According to the Chinese readout of the meeting, President Xi said that the direct cause for the current situation in the China-US relationship is that some people on the US side have not followed through on the important common understandings reached by the two Presidents and have not acted on President Biden’s positive statements.

He must have been referring to the many statements of the senior officials of the Biden administration targeting Beijing in strong, sometimes threatening language. Only a day before his meeting with his Chinese counterpart in Rome, Jack Sullivan told CNN that the US was prepared to act against China if it violated sanctions to support Russia. “We are communicating directly, privately to Beijing that there will absolutely be consequences for large-scale sanctions evasion efforts or support to Russia to backfill them…” he said. Why not wait for a day?

Would Washington have followed the same line towards China had it foreseen Russia’s invasion of Ukraine? Probably not. Would it have tried to prevent Beijing and Moscow from closer? Yes, it would have.

Half a century after the establishment of diplomatic relations, the US-China relationship is once again at a critical point. How it evolves will shape the world in the 21st century. It is clear that this is no time for resets. But what President Biden told President Xi, according to the Chinese readout, can help improve Chinese-American relations. A policy of constructive engagement is a far better option than confrontation for the two global powers.

An extraordinary meeting of the North Atlantic Council (NAC) at the level of Heads of State and Government will take place on Thursday 24 March 2022. The Alliance has displayed unity in the face of Russia’s invasion of Ukraine. Unity on relations with China, going beyond what was said in the last NATO communique, would be more complicated.

In the light of Russia’s assault against Ukraine, the reshaping of the “global order”, building a new “security architecture” have become popular topics. This will take time. The immediate question would be finding a starting point, a common understanding. And to arrive at such an understanding, world leaders should look again and again at the advice given by George F. Kennan in his 1960 Foreign Affairs article titled “Peaceful Coexistence, A Western View” in which he responded to Nikita Khrushchev’s views on “peaceful coexistence”. [iv]

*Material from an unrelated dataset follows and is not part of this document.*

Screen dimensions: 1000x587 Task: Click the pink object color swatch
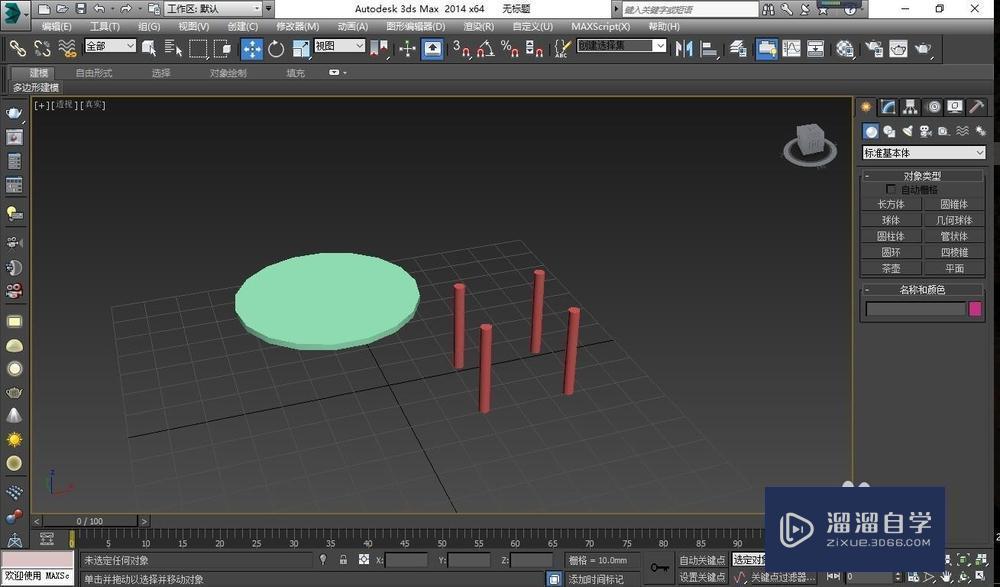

This was his concluding paragraph:

“Could we not, all of us, now put aside the pretense of total righteousness and admit to a measure of responsibility for the tangled processes of history that have brought the world to its present dangerous state? And could we not, having once admitted this, drop the argument about whose responsibility is greatest and address ourselves at long last, earnestly and without recrimination, to the elimination of the central and most intolerable elements of the danger?”